- **RECORDED DATA**
-*-*-
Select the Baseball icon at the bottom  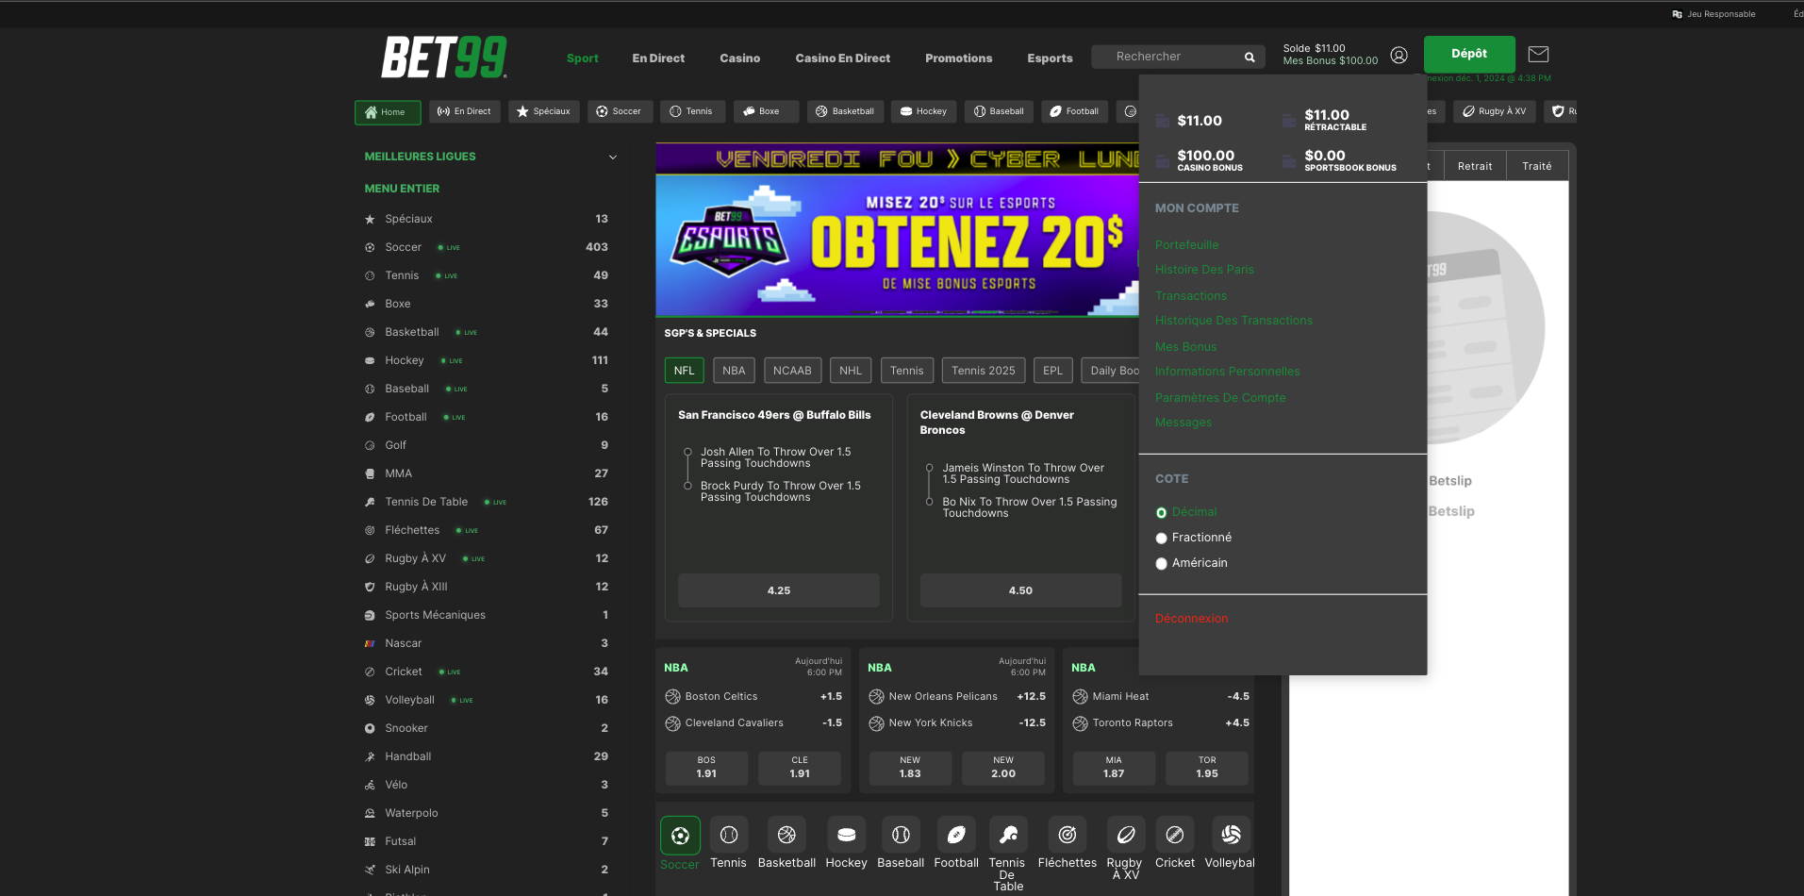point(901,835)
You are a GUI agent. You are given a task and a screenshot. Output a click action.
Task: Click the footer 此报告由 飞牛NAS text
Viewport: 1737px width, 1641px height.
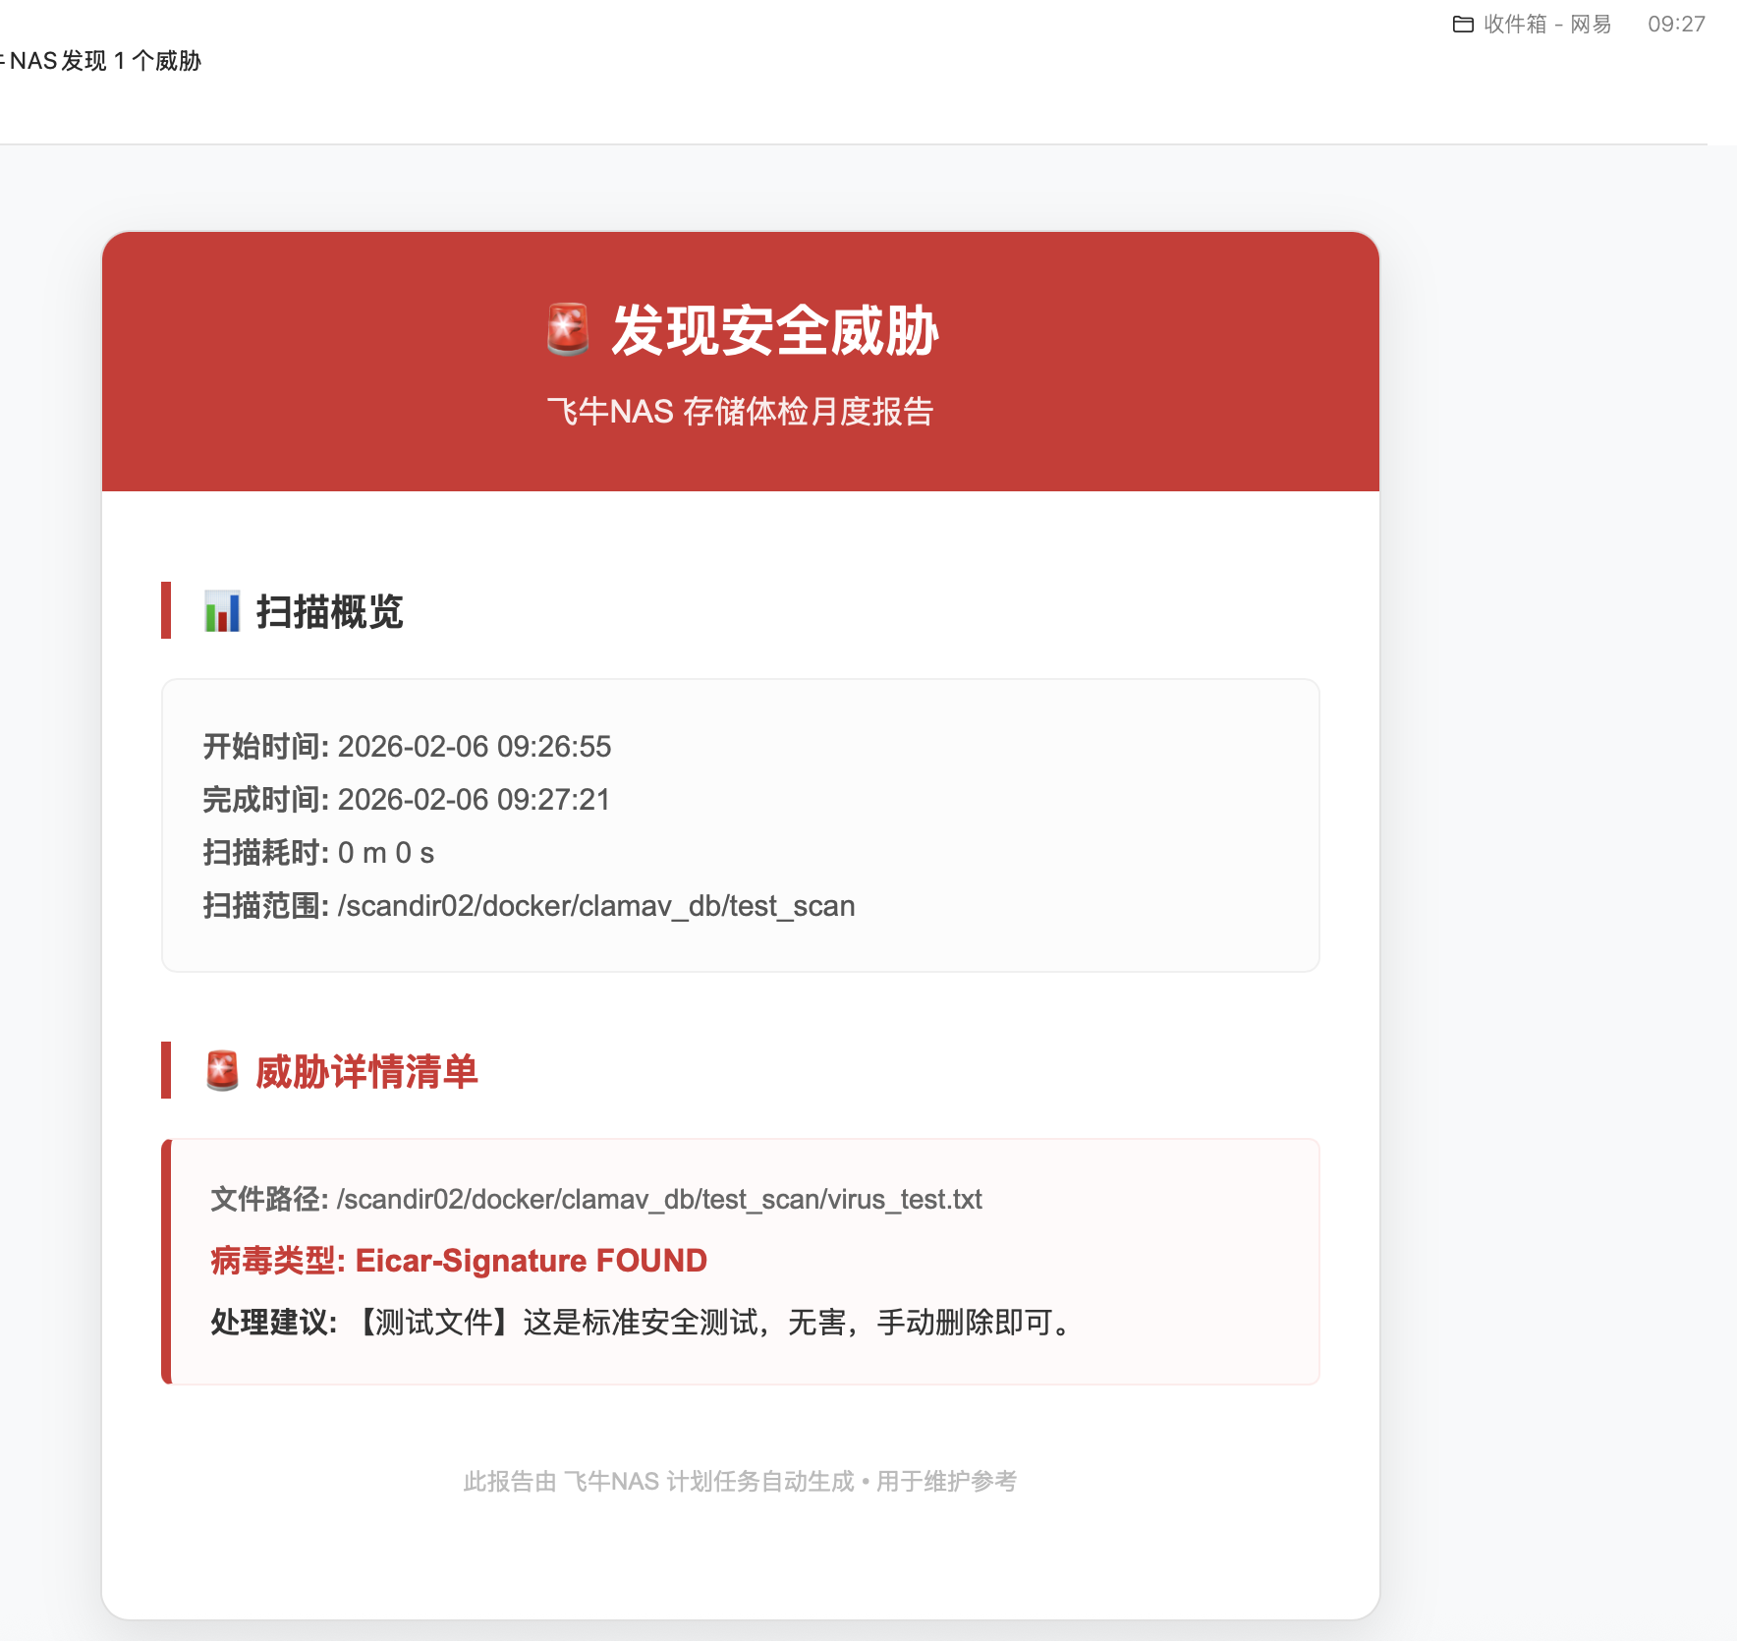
-*-*-
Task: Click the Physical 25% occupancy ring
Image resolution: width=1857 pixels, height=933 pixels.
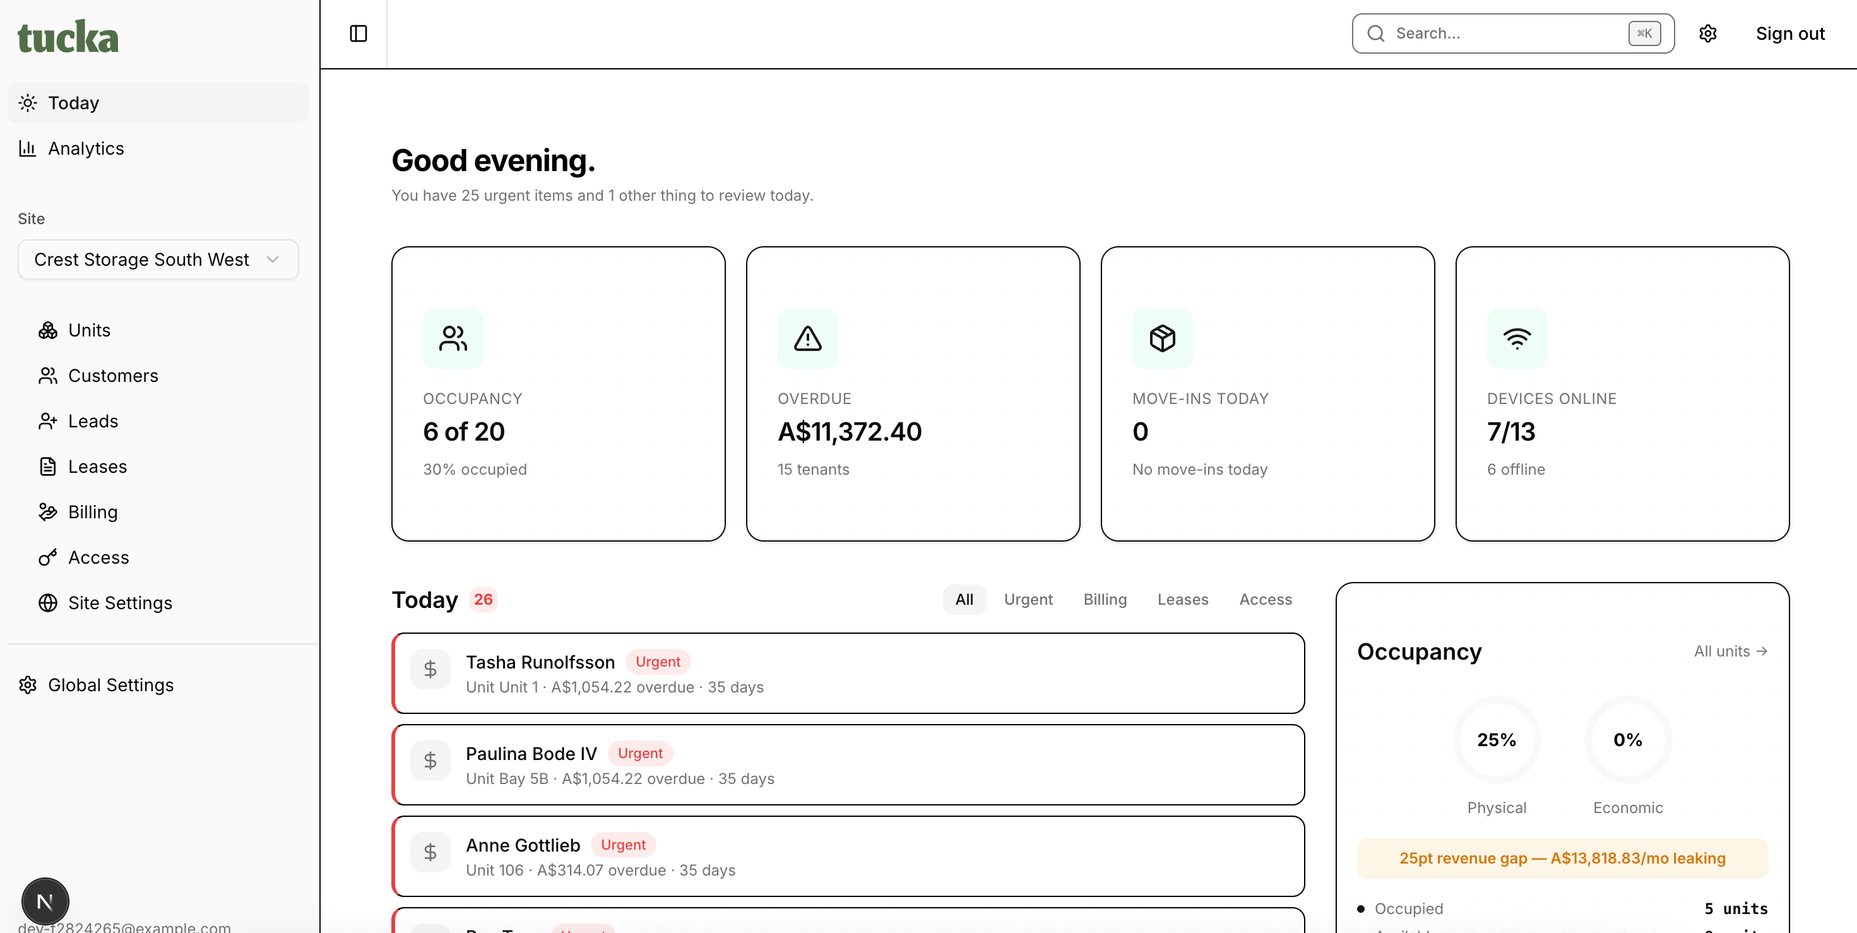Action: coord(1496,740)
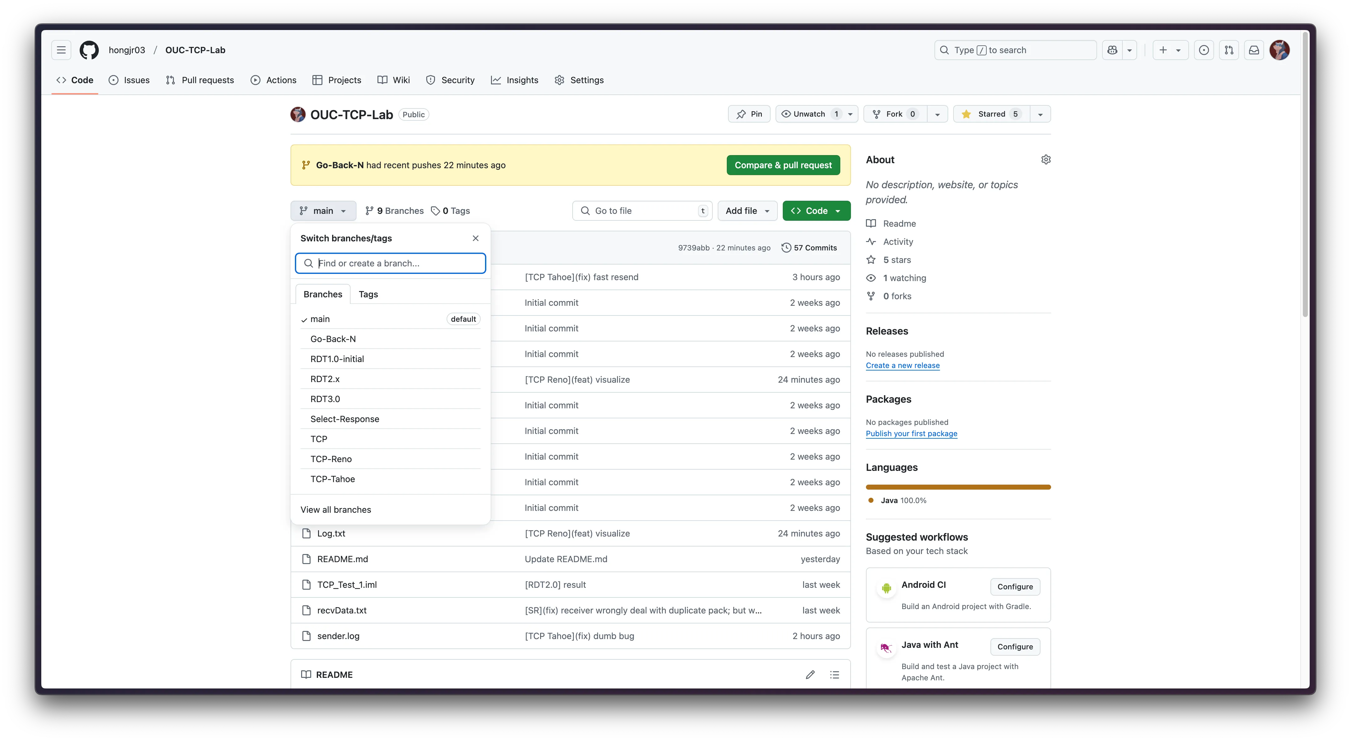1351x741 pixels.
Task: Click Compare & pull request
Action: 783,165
-*-*-
- **WHAT TO DO**
The required answer is the run of lines above, starting at the line with "You are a GUI" and ending at the line with "Viewport: 1737px width, 1641px height.", reproduced exactly with both ends.

- **REPLY**
You are a GUI agent. You are given a task and a screenshot. Output a click action.
Task: Click the footer 此报告由 飞牛NAS text
Viewport: 1737px width, 1641px height.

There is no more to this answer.